Szwedzki organ nadzorczy (IMY) udzielił nagany firmie Spotify AB nagany za naruszenie art. 12 ust. 2, art. 12 ust. 3, art. 15 i art. 16 RODO. IMY wszczął dochodzenie w następstwie skargi. Skarżący twierdził, że administrator odmówił mu dokonania aktualizacji danych adresowych. Według Spotify zmiana danych nie była możliwa bez usunięcia konta i założenia nowego. Skarżący chciał również skorzystać z prawa dostępu. Spotify nie sprostało obowiązkom administratora także i w tym przypadku.
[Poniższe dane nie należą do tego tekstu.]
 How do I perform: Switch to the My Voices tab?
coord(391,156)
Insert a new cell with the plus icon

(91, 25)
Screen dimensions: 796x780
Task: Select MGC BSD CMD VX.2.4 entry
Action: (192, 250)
Skarżący złożył wniosek o dostęp do danych w grudniu 2018 r. Spotify udzieliło odpowiedzi na to zapytanie dopiero w czerwcu 2021 r. IMY stwierdził, że Spotify nie sprawował właściwej kontroli technicznej nad kontem w celu zapewnienia użytkownikowi możliwości dokonania zmian dotyczących go danych.
Podejmując decyzję o nałożeniu nagany na Spotify, IMY uwzględnił następujące czynniki łagodzące:
- naruszenie dotyczyło jednej osoby,
- dane osobowe nie miały charakteru wrażliwego,
- administrator nie został wcześniej ukarany za naruszenie RODO,
- Spotify ostatecznie dokonał aktualizacji danych i zmienił swoje procedury tak, aby na przyszłość osobom, których dane dotyczą korzystanie z ich praw.